===== Given data =====
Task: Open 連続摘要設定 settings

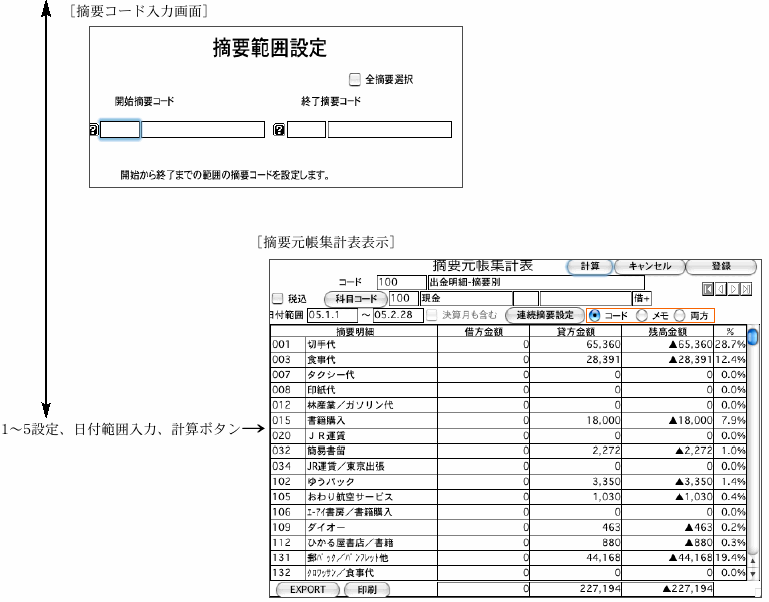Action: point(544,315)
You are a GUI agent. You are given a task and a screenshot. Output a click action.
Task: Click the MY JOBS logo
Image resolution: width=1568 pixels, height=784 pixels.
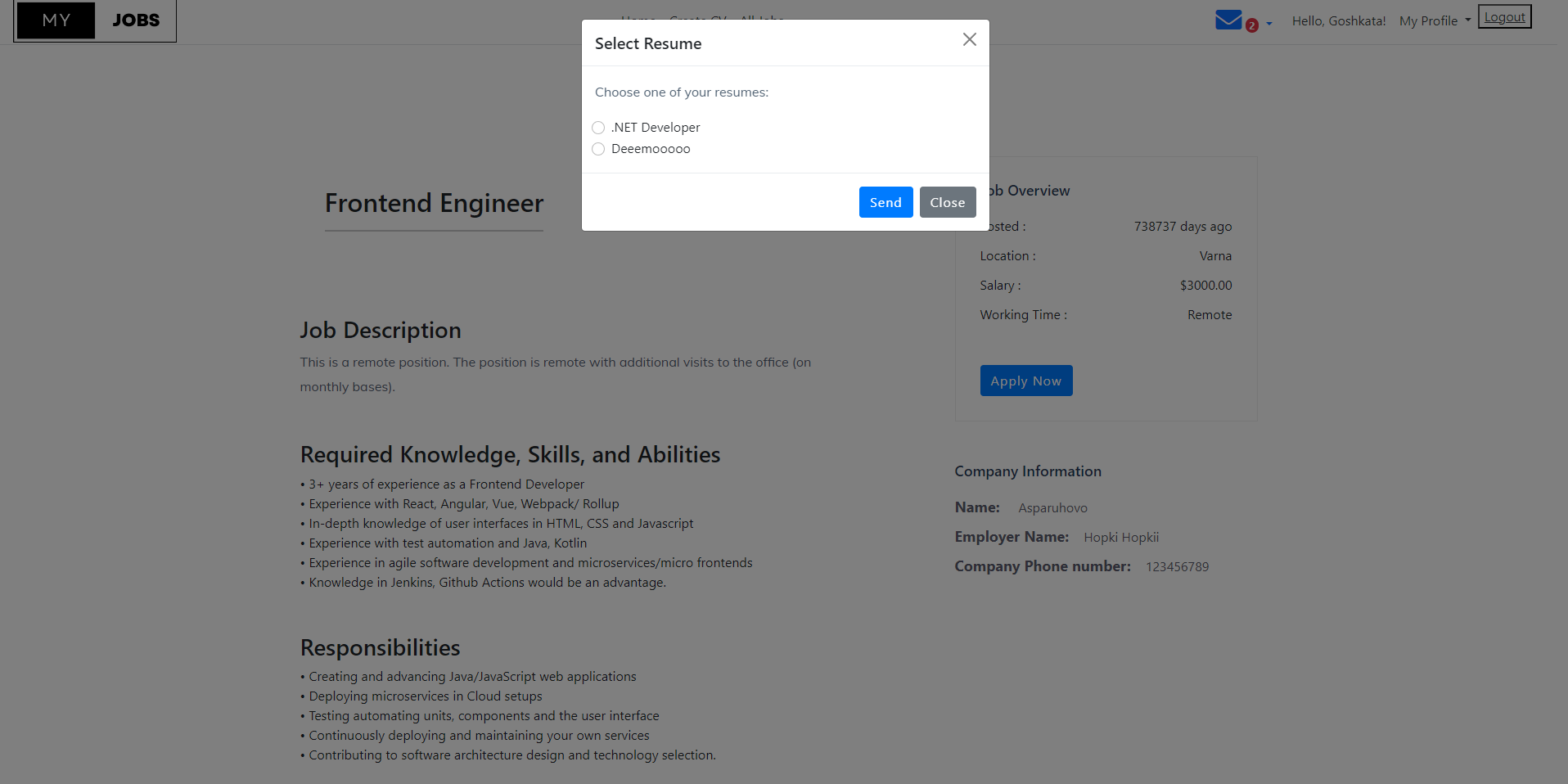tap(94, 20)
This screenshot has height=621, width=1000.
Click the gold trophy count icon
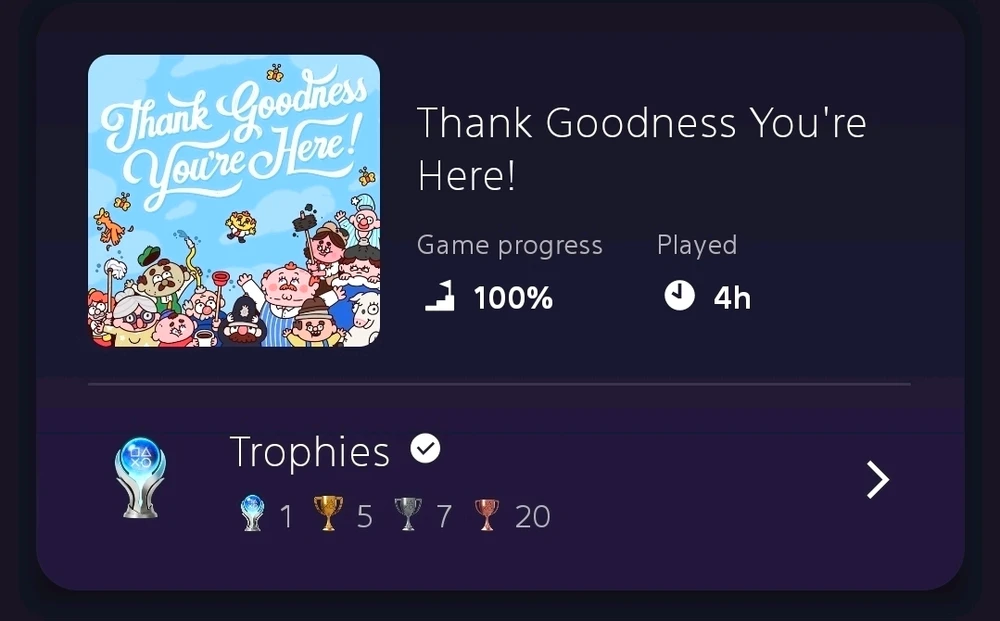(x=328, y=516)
=====
Aim of the exercise:
Copy the records from the line containing "This screenshot has height=621, width=1000." through their end, switching "gold" to "silver" and keeping everything else the same. Omit the pictures.

Finished exercise:
This screenshot has height=621, width=1000.
Click the silver trophy count icon
(x=328, y=516)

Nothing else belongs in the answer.